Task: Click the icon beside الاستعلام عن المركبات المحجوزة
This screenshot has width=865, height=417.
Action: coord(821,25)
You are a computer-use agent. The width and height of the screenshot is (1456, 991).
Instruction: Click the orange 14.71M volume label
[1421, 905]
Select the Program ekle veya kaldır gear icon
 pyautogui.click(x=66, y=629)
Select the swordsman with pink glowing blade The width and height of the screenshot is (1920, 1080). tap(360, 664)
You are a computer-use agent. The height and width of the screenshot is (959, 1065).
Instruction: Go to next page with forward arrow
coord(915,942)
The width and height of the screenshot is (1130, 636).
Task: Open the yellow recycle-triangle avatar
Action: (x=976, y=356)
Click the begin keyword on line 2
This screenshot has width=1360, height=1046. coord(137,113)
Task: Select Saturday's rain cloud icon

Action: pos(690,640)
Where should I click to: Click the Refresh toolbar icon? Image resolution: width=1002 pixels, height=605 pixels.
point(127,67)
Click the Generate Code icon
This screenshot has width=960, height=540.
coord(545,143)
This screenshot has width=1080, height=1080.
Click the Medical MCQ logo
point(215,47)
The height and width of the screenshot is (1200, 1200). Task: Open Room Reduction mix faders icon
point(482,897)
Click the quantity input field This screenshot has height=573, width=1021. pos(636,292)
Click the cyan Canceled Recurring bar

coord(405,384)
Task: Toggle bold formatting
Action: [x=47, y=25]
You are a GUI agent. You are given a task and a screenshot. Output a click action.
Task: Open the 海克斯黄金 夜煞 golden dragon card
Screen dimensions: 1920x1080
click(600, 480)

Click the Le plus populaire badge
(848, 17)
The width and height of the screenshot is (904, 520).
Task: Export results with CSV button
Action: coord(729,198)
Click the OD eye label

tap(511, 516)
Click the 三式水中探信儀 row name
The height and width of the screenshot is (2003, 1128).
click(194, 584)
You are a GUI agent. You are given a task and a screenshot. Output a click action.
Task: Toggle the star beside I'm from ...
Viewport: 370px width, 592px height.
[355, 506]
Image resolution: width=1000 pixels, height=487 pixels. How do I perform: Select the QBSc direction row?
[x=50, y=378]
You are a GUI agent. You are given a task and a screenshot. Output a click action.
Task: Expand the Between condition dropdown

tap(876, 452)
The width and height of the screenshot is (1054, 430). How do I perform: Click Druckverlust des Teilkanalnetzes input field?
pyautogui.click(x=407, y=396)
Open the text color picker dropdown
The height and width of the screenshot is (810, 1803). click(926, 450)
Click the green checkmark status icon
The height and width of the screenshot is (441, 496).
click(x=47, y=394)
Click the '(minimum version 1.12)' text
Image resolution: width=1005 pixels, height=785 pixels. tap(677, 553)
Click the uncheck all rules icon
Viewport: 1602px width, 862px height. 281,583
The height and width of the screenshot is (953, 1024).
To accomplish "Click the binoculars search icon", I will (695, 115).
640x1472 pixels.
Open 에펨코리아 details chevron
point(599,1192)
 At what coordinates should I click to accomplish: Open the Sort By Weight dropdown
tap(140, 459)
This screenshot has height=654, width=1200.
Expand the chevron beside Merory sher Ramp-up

□ □ □

• _Work instruction_: Answer with a single number: the count of lines above that contain the string "beside".

• _Answer box_: 3